C'est sans doute le livre-événement de la rentrée. Passionnant, écrit dans une langue soignée, «Mohammed V, Hassan II, tels que je les ai connus» est un témoignage de l'intérieur sur le Maroc et deux de ses Souverains. Des extraits de ce livre publié par les éditions Tarik, vous seront présentés chaque week-end.
En septembre, la mère de Sa Majesté étant décédée, j'envoyai une dépêche de condoléances à son Auguste Fils.
Quelques jours après, M. De La Tour du Pin, conseiller du Gouvernement chérifien qui, par ses fonctions, était un des seuls à se trouver en relation avec la préfecture de la Corse, me fit part des sentiments d'amitié que Sa Majesté l'avait chargé de me transmettre. Je profitai de cette ouverture pour écrire le 5 septembre à M. Savreux, Préfet de la Corse, en le priant de remercier Sa Majesté des aimables pensées qu'Elle avait eues à mon égard, que mon intention était d'aller Lui rendre visite le plus rapidement possible et je l'informais que, dans ce but, je m'étais mis en rapport avec notre ami, le Comte Clauzel, du ministère des Affaires étrangères, afin qu'il insistât auprès du département pour m'obtenir le visa nécessaire.
Ces tentatives n'ayant pas abouti, je décidais de les poursuivre à Paris où j'arrivais le 19 septembre.

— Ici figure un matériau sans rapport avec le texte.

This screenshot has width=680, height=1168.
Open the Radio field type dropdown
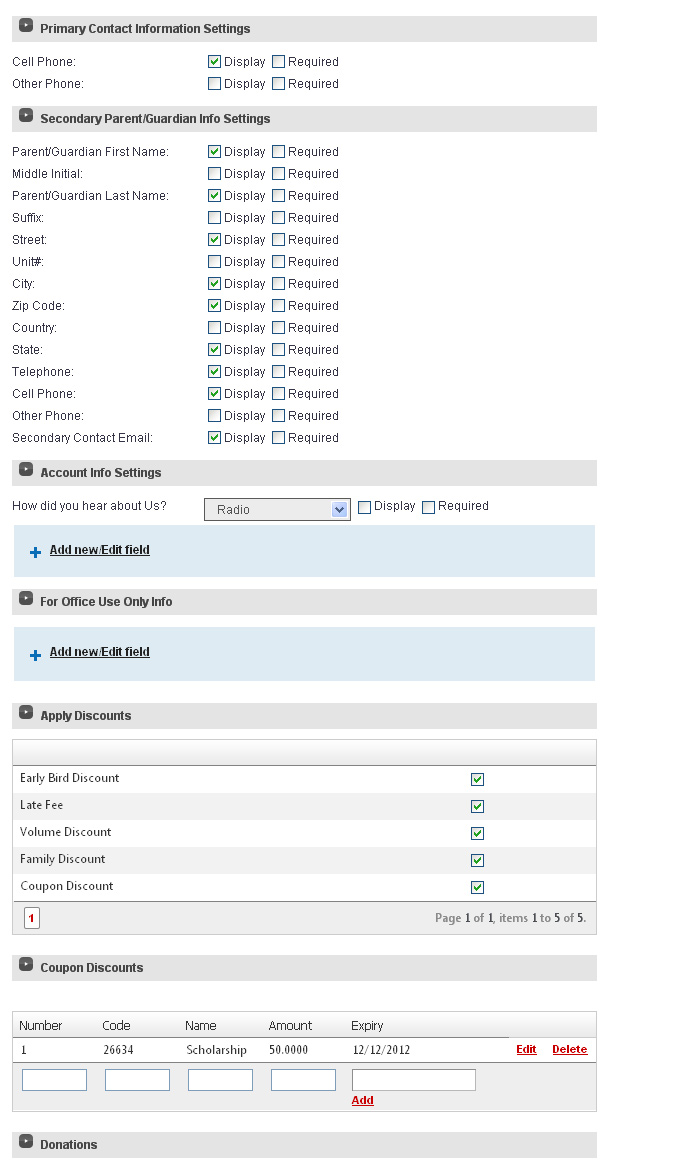point(277,510)
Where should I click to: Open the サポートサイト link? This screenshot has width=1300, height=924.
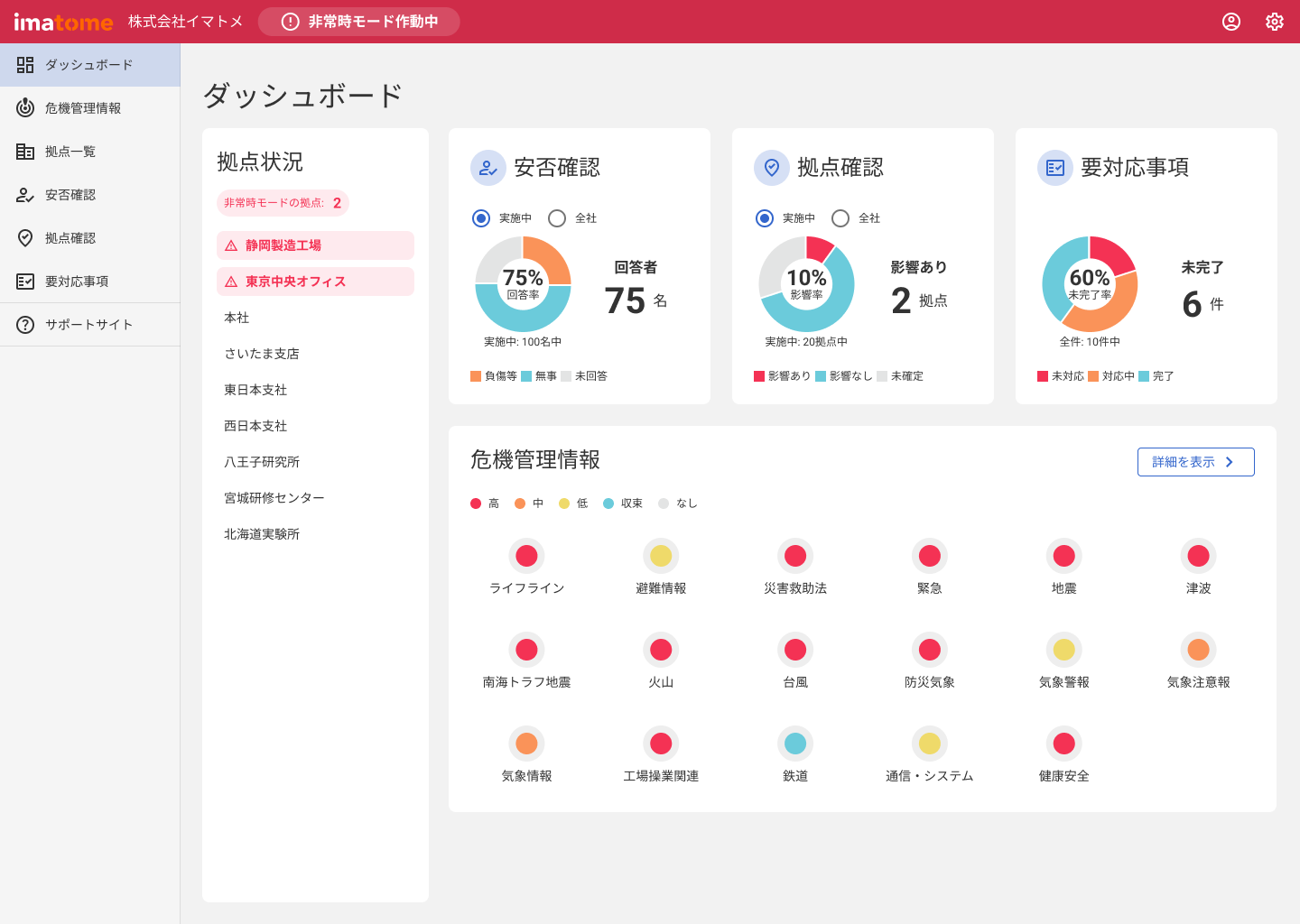88,325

Depuis son accession au trône, Mohammed V avait l'habitude de partir chaque année, vers la moitié de l'été, pour la métropole. Là, il établissait son quartier général au Crillon, où il était reçu par son directeur, l'excellent M. Colas, secondé de Mme Colas qui lui manifestaient l'attachement le plus affectueusement respectueux. M. Colas avait auprès de lui, en la personne de M.Berger, un jeune collaborateur qui était appelé à lui succéder dans ces délicates fonctions. Si j'insiste sur ce détail c'est que le feu Roi était infiniment sensible à ces marques d'amitiés, spontanées et désintéressées qui lui étaient témoignées, au hasard des rencontres, par de nombreux Français. Elles compensaient, heureusement, l'incompréhension qu'il lui arriva si fréquemment de rencontrer, chez d'autres Français, au cours de son règne.
Me rendant au quai d'Orsay, je me mis en rapport avec M. Jacques Vimont, que j'avais connu à Rabat alors qu'il était conseiller du Gouvernement chérifien, et qui exerçait à l'époque les fonctions de directeur du cabinet du ministre des Affaires étrangères.
Je lui fis part de mon désir de me rendre en Corse et lui remis une note destinée à son ministre :
« Entré au Palais royal en octobre 1937, le signataire de ces lignes en est resté le familier jusqu'au 20 août 1953.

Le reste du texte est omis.